CASIDO: AI as a partner in the research process
The volume of scientific publications is growing rapidly. Every day, researchers have to sift through large amounts of information, classify developments, and identify connections. This overload makes it difficult to establish relevant links and develop new ideas.
This is where CASIDO comes in: The project is developing trustworthy, explainable, and human-centered AI assistants that help read, compare, and structure scientific papers, reveal gaps in research, and support creative solutions.
"We don't want AI that replaces researchers, but one that expands their capabilities," says Geiger.
The vision: tools that better organize knowledge, provide inspiration for new ideas, and thus facilitate scientific innovation.
From structured document understanding to creative ideation
CASIDO has four main areas of focus:
- Analysis of scientific texts: New, hierarchical document models are designed to better capture the structure of research articles and enable precise comparisons.

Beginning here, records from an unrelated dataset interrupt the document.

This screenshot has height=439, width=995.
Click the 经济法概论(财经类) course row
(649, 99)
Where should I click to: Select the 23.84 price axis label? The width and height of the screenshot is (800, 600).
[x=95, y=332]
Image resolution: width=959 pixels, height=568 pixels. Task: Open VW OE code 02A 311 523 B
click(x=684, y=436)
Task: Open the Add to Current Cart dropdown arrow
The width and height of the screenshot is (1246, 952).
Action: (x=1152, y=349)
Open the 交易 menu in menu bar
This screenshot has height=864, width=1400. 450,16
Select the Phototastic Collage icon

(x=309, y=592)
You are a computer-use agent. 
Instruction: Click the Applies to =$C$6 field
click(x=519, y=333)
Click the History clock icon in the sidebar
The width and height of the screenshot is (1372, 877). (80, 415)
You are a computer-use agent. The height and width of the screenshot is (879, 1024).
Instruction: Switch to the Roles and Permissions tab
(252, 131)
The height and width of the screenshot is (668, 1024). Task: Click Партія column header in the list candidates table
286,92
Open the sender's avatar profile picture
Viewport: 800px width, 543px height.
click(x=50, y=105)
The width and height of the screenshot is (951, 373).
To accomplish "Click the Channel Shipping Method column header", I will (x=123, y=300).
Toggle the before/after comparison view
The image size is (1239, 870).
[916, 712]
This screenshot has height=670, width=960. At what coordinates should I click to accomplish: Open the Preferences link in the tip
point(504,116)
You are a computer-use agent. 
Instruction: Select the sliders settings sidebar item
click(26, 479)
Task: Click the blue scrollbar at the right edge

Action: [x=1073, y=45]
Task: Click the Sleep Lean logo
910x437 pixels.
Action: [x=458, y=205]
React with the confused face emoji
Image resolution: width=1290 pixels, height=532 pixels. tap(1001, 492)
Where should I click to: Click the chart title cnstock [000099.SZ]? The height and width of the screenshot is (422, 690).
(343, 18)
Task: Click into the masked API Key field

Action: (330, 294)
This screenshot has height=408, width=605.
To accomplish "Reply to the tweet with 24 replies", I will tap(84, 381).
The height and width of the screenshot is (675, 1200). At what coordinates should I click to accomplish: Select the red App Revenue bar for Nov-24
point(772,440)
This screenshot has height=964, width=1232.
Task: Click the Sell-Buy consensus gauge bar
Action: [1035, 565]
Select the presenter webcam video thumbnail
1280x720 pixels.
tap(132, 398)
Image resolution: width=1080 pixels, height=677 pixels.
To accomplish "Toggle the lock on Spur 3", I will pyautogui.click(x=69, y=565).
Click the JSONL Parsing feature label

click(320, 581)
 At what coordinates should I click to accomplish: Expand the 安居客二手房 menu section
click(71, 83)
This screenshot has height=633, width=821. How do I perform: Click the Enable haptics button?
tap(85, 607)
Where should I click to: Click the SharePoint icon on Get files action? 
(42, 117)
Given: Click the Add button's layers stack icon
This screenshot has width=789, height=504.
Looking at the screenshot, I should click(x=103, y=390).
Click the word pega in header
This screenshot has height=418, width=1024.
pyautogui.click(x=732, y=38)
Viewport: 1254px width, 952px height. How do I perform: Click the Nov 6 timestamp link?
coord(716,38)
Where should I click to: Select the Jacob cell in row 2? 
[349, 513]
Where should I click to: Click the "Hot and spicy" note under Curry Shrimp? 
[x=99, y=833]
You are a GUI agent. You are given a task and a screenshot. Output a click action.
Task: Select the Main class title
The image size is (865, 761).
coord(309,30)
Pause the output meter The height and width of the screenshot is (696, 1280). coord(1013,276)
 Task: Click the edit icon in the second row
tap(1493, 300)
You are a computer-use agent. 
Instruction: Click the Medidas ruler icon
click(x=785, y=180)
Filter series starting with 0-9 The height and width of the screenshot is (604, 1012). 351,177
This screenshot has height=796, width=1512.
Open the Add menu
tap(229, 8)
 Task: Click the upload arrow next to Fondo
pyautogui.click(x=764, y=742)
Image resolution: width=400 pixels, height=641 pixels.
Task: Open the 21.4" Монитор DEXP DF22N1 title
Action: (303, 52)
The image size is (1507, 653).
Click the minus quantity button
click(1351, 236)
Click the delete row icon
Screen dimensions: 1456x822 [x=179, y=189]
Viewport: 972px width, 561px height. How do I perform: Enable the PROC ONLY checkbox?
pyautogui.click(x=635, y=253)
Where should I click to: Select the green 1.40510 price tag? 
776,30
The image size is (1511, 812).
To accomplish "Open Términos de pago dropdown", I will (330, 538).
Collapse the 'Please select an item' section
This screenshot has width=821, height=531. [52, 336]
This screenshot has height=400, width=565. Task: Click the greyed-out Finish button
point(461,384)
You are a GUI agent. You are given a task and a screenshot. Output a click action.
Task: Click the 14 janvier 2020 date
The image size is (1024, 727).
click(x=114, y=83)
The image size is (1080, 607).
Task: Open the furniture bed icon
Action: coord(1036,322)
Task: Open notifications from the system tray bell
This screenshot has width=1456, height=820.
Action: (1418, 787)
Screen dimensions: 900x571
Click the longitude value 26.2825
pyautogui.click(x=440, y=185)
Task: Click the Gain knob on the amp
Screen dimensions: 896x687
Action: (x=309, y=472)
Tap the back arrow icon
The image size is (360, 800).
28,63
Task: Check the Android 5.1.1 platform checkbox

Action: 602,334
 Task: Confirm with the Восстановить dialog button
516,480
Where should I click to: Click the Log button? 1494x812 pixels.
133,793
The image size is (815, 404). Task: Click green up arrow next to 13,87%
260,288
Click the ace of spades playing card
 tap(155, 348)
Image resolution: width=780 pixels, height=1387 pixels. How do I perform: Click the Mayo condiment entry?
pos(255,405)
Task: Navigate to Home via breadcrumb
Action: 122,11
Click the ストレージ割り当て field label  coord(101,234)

- Predicting scientific impact: By combining text content, citation networks, and visual information, models will be created that predict and explain scientific impact.
- Maps of science: Dynamic visualizations will show how research fields are developing and what trends are emerging.
- Idea generation: Creative AI assistance will highlight gaps in research and develop suggestions for new scientific approaches – always with a focus on transparency and control.

A human-scentered approach
CASIDO sees AI as a support for human creativity, intuition, and critical thinking. The focus is on collaboration between humans and machines, not on automating the research process. The developed models are made available via the Scholar Inbox platform, which is already used by many researchers today and enables realistic testing.